*** TEXTE À LIRE ***

Quand la chasse façonne l’évolution : le gibier change… et ce n’est pas un hasard
Et si le fait que certains animaux soient abattus plutôt que d’autres par leurs chasseurs finissait par modifier le patrimoine génétique de l’espèce ?

Sans en avoir pleinement conscience, les pratiques de chasse peuvent modifier, au fil du temps, le patrimoine génétique des espèces sauvages. Une idée qui peut sembler étonnante, mais que plusieurs travaux scientifiques commencent désormais à confirmer.
Quand la chasse influence l’évolution
Activité humaine ancestrale, la chasse reste aujourd’hui très pratiquée, que ce soit comme loisir ou comme moyen de gestion des populations. Pourtant, selon de nombreux chercheurs, ces prélèvements ne sont jamais neutres. Même sans sélection volontaire, la chasse exerce une pression sur la faune, en favorisant involontairement certains traits au détriment d’autres.
Comme le rappellent les auteurs d’une étude publiée dans Biological Reviews(1), « la chasse pourrait être un facteur déterminant de l’évolution des oiseaux ». En éliminant régulièrement certains individus — souvent les plus visibles, les plus confiants ou les plus imposants — les chasseurs finissent par influencer la composition génétique du gibier restant.
Des traits transmis aux générations suivantes ?
Cette pression sélective pose plusieurs questions : que se passe-t-il lorsque les individus abattus sont ceux qui auraient pu transmettre des caractéristiques utiles à la survie de l’espèce ?
Poids, comportement, résistance : autant de traits qui peuvent, au moins en partie, avoir une dimension génétique.
Les nouvelles technologies de suivi, notamment les balises GPS, montrent d’ailleurs que certains animaux sont naturellement plus prudents et d’autres plus téméraires — et donc plus facilement prélevés. Reste à savoir dans quelle mesure ces différences comportementales se transmettent, mais les scientifiques alertent déjà : ignorer cette dimension pourrait fausser l’équilibre naturel de certaines populations.

*** DONNÉES FOURNIES ***

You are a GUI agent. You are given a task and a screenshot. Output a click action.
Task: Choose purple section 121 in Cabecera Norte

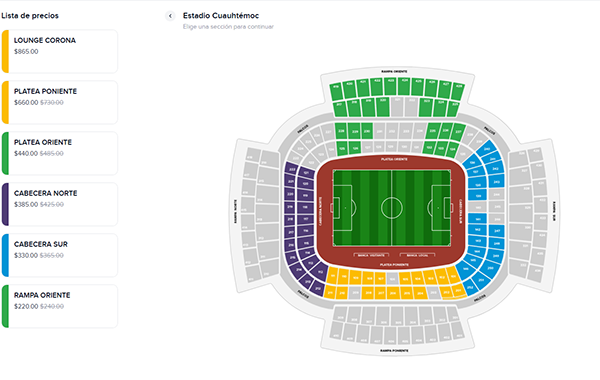point(306,173)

***

D'APRÈS LE TEXTE:
A - Répondez à ces questions sur le texte sur la chasse et l'évolution :
(i) Dans quelle revue l'étude citée a-t-elle paru ?
(ii) Quels individus les chasseurs éliminent-ils souvent ?
(iii) Quelle technologie de suivi le texte mentionne-t-il ?
B - Poursuivez, s'il vous plaît, le texte sur la chasse et l'évolution après sa dernière phrase.
Les lignes ne jouent aucun rôle dans ce travail.

RÉPONSES PAR NUMÉRO:
A -
(i) Dans Biological Reviews.
(ii) Les plus visibles, les plus confiants ou les plus imposants.
(iii) Les balises GPS.

B -
L’exemple frappant des éléphants d’Afrique
Le cas des éléphants illustre de façon spectaculaire ce phénomène. Pendant des décennies, les chasseurs de trophées et les braconniers ont ciblé en priorité les individus dotés des plus grandes défenses. Résultat : dans certaines régions d’Afrique australe, la proportion d’éléphants nés sans défenses a rapidement augmenté.
Une étude de l’Université de Princeton, publiée dans Science, montre que cette évolution génétique s’est produite en une génération et demie — une vitesse totalement inhabituelle à l’échelle de l’évolution.

Éléphant sans défense
Un impact encore mal mesuré
Si les exemples documentés restent rares, ils tendent tous vers la même conclusion : lorsque l’humain prélève régulièrement certains profils d’animaux, l’espèce finit par s’adapter, parfois de façon inattendue. Ces évolutions pourraient avoir des répercussions sur la santé globale des populations sauvages, leur diversité génétique ou même leur comportement.
Les scientifiques appellent donc à intégrer ces connaissances dans les programmes de gestion de la faune. Car si la nature possède une incroyable capacité d’adaptation, certaines pressions humaines — dont la chasse — peuvent accélérer des mutations qui ne vont pas nécessairement dans le sens du bien-être ou de la résilience des espèces.